In the entries below, substitute "screen capture" for every occurrence of "screenshot" and leave all other text unchanged. Omit the pictures from your output.

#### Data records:
○ ○ ○ ○ ○

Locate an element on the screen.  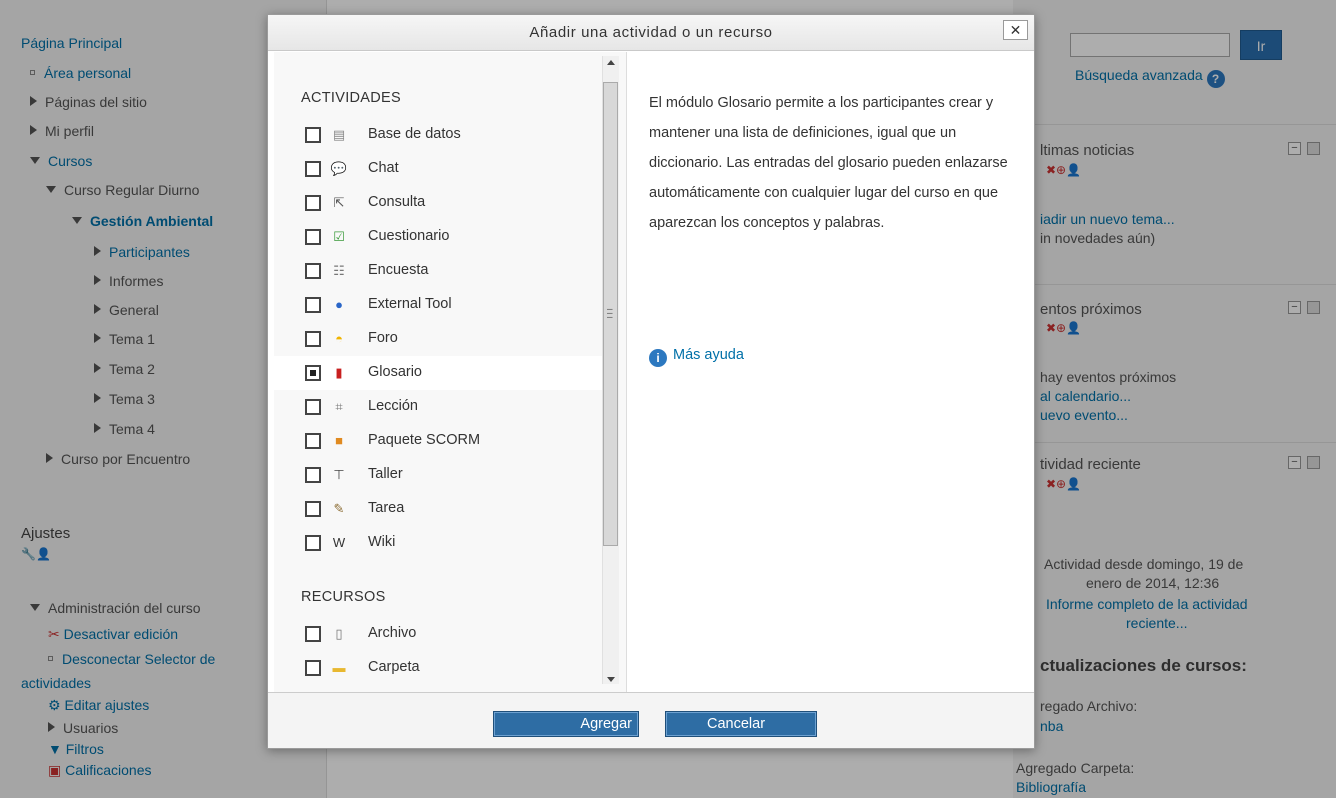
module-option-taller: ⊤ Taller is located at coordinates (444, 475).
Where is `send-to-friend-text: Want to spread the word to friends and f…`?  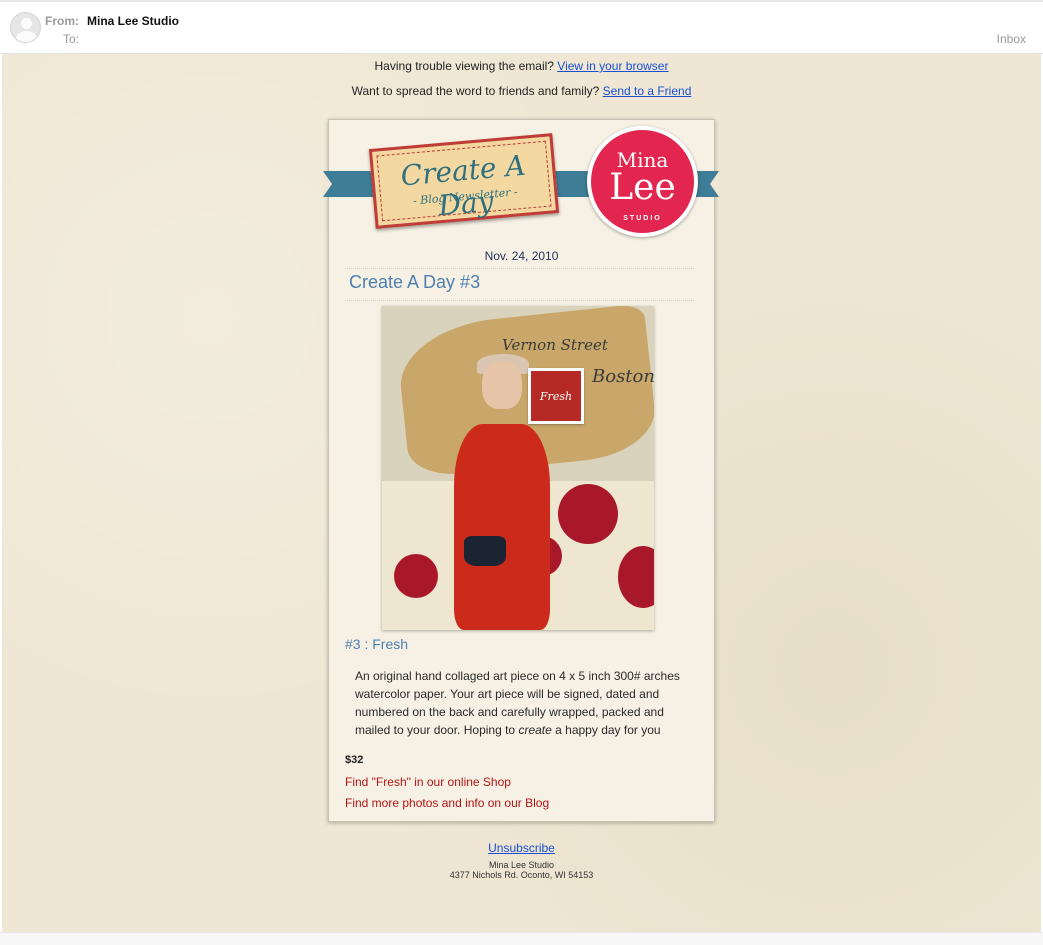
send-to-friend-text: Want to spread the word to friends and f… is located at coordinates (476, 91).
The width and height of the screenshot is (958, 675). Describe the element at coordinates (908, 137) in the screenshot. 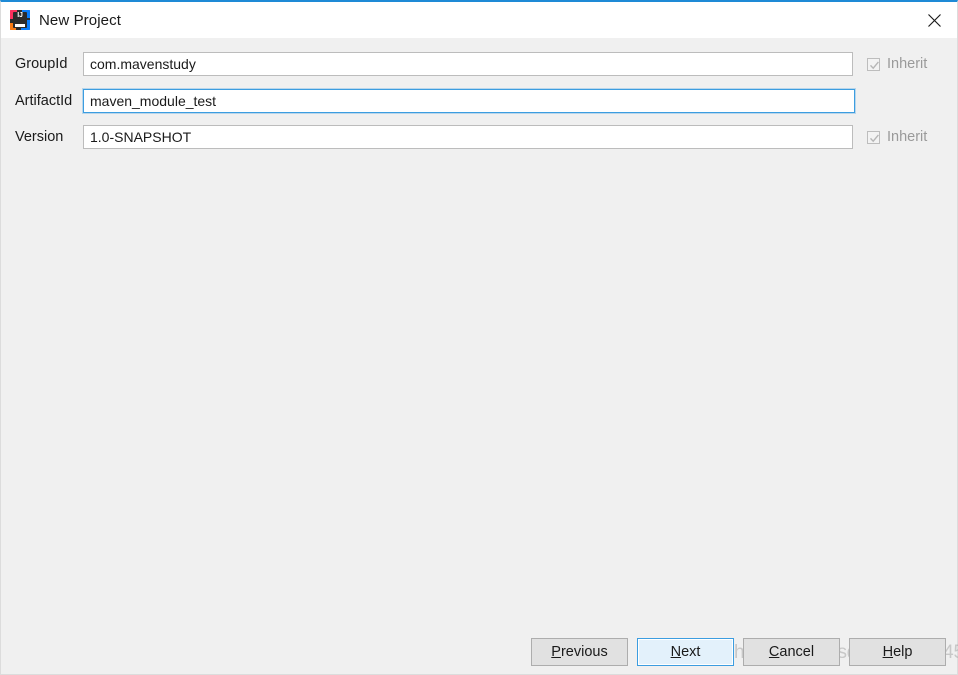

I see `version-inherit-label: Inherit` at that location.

○ ○ ○ ○ ○

#### ANSWER AREA:
Locate an element on the screen.  
module-option-taller: ⊤ Taller is located at coordinates (444, 475).
Where is `send-to-friend-text: Want to spread the word to friends and f…`?  
send-to-friend-text: Want to spread the word to friends and f… is located at coordinates (476, 91).
The width and height of the screen capture is (958, 675). Describe the element at coordinates (908, 137) in the screen capture. 

I see `version-inherit-label: Inherit` at that location.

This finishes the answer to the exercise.